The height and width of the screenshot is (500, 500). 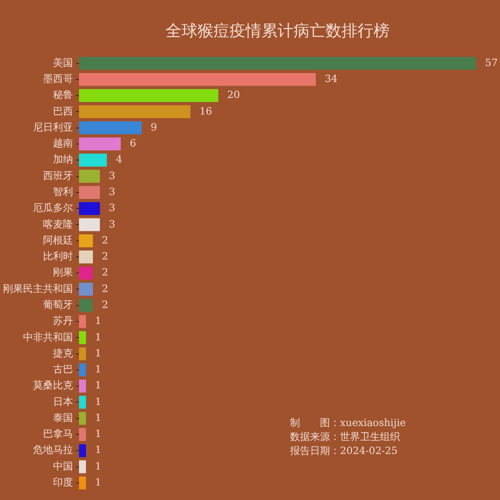 I want to click on y-tick-label: 中非共和国, so click(x=48, y=338).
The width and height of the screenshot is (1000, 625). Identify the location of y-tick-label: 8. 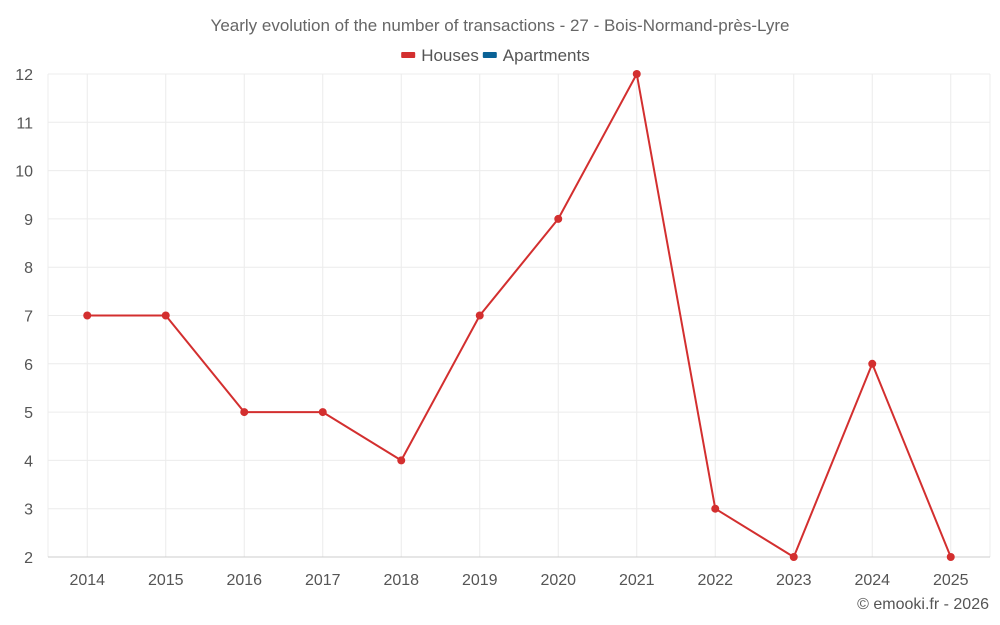
(28, 268).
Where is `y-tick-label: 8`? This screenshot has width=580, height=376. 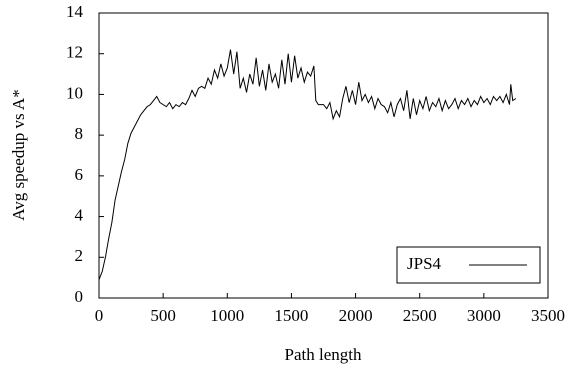
y-tick-label: 8 is located at coordinates (80, 134).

════════════════

## Exercise instructions
Please return everything from the line containing "The width and" down to the end of the entries, both ends included, copying each line word for word and leaving out the pictures.

## Output
The width and height of the screenshot is (1000, 625). Identify the location of y-tick-label: 8. 
(28, 268).
Where is `y-tick-label: 8`? This screenshot has width=580, height=376. 
y-tick-label: 8 is located at coordinates (80, 134).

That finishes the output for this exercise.